Just before I fell in love with a man who abused me, I spouted off to my New York City roommate that I'd never be stupid enough to stay with a man who hit me. Like most people who are naive about the complexities of relationship violence — victims and bystanders alike — my dismissal of the dangers of abusive love cost me dearly.
When I see footage of Ray Rice knocking his then-fiancée, Janay Palmer, unconscious in an Atlantic City elevator — and her subsequent defense of Rice after he was cut from the Baltimore Ravens and suspended indefinitely from the National Football League last week — I recognize how hard it can be to leave a violent relationship.
Here are the times I wish I'd left my abusive husband, an Ivy League graduate and Wall Street trader I met in New York when I was 22 and a recent Harvard graduate:
Three months into our relationship, the night he choked me during sex and I wrote it off as weird but somehow erotic (for him; not for me).

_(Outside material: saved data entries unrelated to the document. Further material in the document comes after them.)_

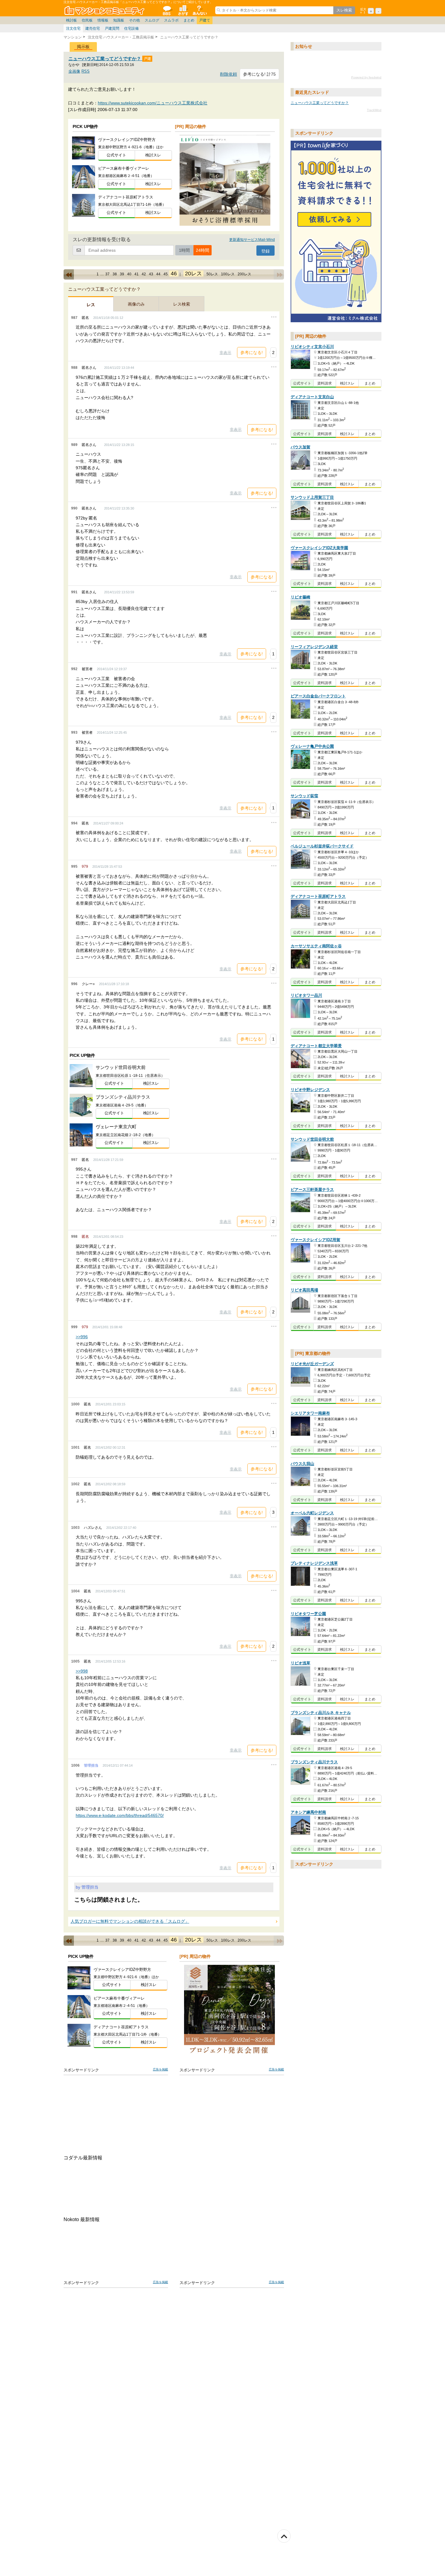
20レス (193, 273)
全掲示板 (166, 10)
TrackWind (374, 110)
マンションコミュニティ (105, 10)
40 (129, 274)
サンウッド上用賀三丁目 (312, 497)
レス (91, 304)
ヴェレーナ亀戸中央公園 (312, 746)
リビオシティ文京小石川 (312, 347)
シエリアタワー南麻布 (310, 1413)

The day we moved in together and he wouldn't talk to me because a male friend from college called to congratulate me on the milestone.
The Saturday he said I looked better without any makeup and told me not to wear it anymore.
The night I was getting dressed to go out to dinner and he told me I was a slut because my skirt was too short.
The morning five days before our wedding when he first physically attacked me, because, he said with his hands around my neck, "you remind me of my mother."